Литмир - Электронная Библиотека

– Героев так героев, – оборвав себя самого на полуслове, отправился выполнять для начала двенадцать. Номер первый был молод, свободен, ни кому не обязан, любим и даже деньги имел заработанные, свои. Оставалось лишь намылить веревку. Второй оказался влюбленным в животный мир ветеринаром, задумавшим освоить метод собачьего общения. «Не претендую понять или осмыслить, но пытаюсь попробовать. В их языке, положим, нет наименований – не правда ли, куда более совершенный метод коммуникации, и потому едва ли отыщется полноценная билингва. Впрочем, она и не нужна – как минимум, одна общность восприятия у нас есть: переход организма в другое состояние, называемый человеком смертью. Да навык обоняния. Довольно, для установления связи – необходимой и достаточной, чтобы развиться, если потребуется в еще какое иное чувство.

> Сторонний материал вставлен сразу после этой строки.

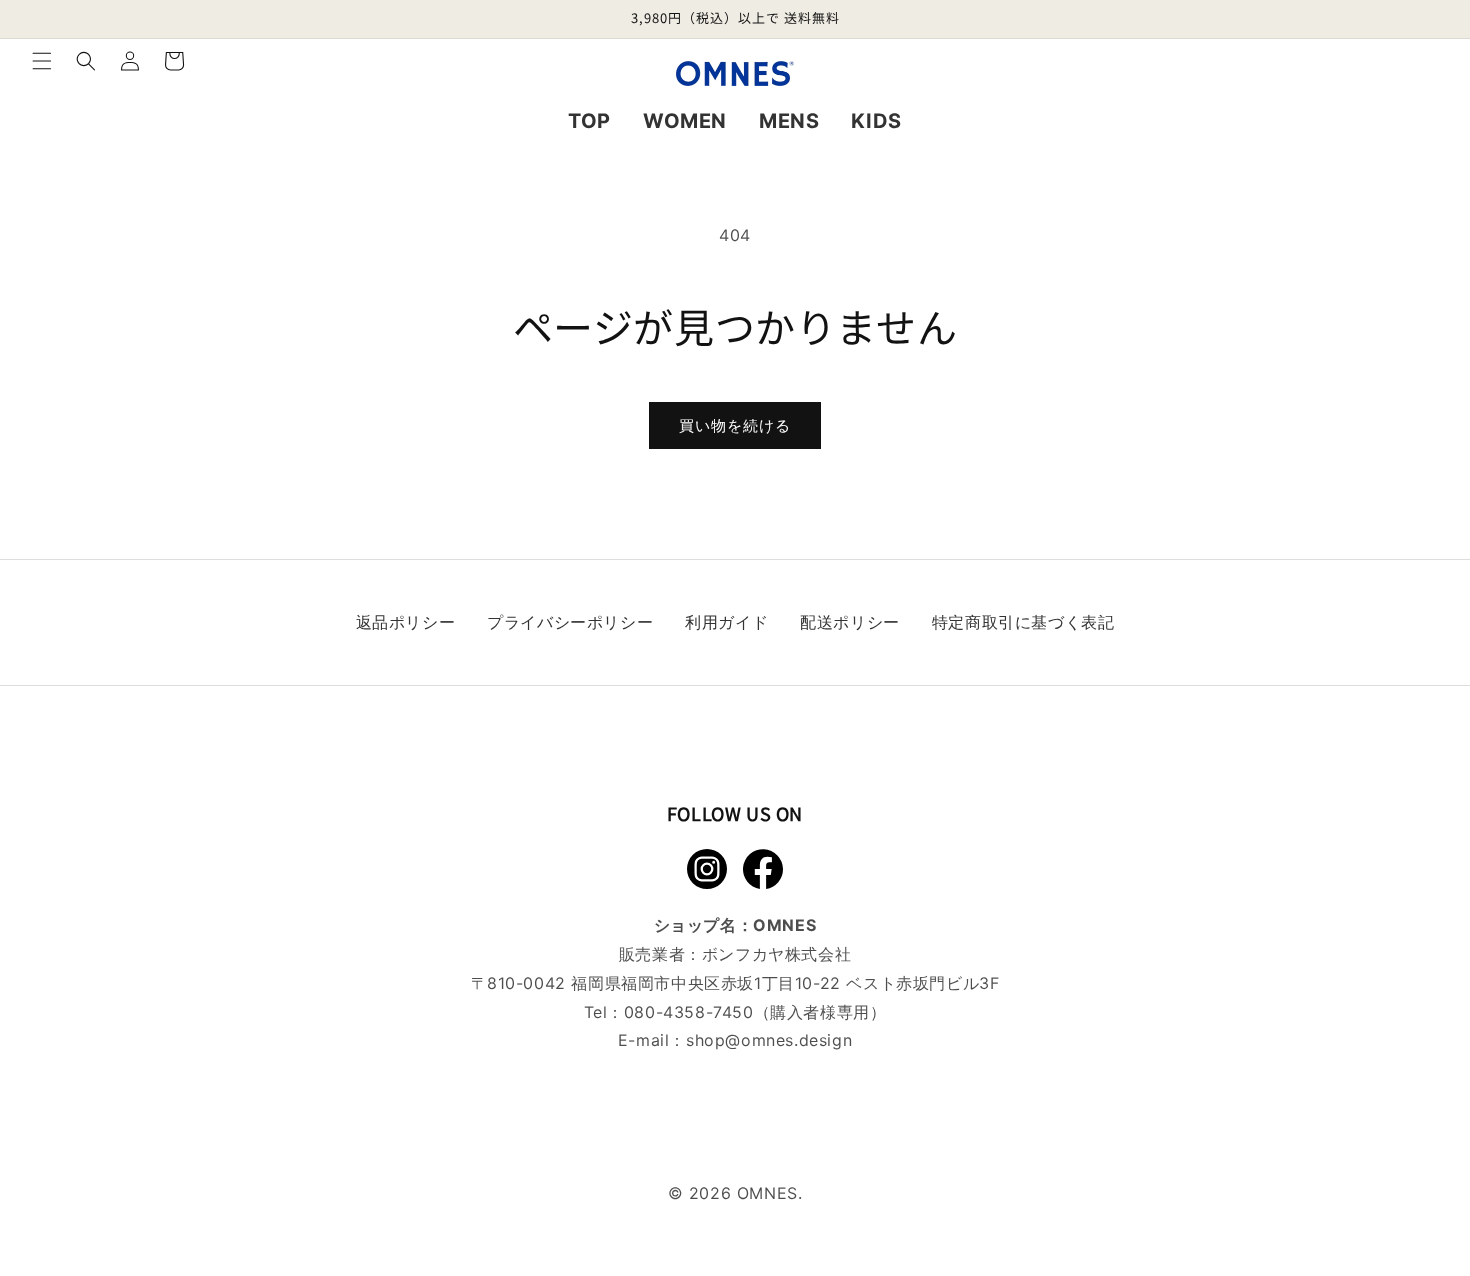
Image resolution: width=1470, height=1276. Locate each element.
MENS (789, 121)
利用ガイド (726, 622)
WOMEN (685, 121)
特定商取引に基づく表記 (1023, 622)
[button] (42, 61)
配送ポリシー (850, 622)
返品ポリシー (406, 622)
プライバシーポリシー (570, 622)
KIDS (876, 121)
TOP (589, 121)
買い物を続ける (735, 425)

Буде с той стороны желание, понеже целесообразность, конечно». Третий – Вениамин: «Великий соответственно завоеватель умов человеческих». Выставив руки ладонями наружу улыбался отечески без запятых, но пристрастно: обойденный вниманием прекрасного пола, персонаж не злой, но, что называется, вынужденный.

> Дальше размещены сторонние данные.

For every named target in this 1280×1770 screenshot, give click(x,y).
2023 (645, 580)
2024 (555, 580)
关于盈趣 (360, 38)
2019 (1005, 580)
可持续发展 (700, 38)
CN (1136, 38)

– Я бы возжелал возвеличить образ провозвестника..

– Да заткнись ты, – прервал четвертый, – Четвертной. По прозвищу. Претенциозный мастер слова, поэт отчаянных радостей: здесь не дано понять откуда, зато не мало и дано.

Пятый – историк. Белой истории страны без единого темного пятна. Где всякий знает год войны с Наполеоном, но едва ли кто ответит в каком веке отменили Юрьев день. Где каждый помнит и гордится, но никто не задумывается. Где за тысячу лет ни одного дурака, потому что все как один умные ли, с хитрецой, себе на уме да с понятием. Шестой – философ «ультрастоической» школы, величайшей интригой мироздания полагавший дуэль Ленского с Онегиным. «Нет, ты подумай», – обращался к кому придется, – «Один характерный Ленский, другой и вовсе тот самый. И нахрена вам, спрашивается, стреляться: живите и радуйтесь. А нынче и вовсе унывать не приходится: Саше, вон, Македонскому, захотелось побывать в Индии – ломи походом, круши по дороге персов и иже с ними, а я сел на самолет – и готово. Любим, предвосхищаем и чист». Порой они начинали говорить все разом, их гомон напоминал жужжание литературно растревоженного улья, поскольку настоящего очкарику услышать не довелось.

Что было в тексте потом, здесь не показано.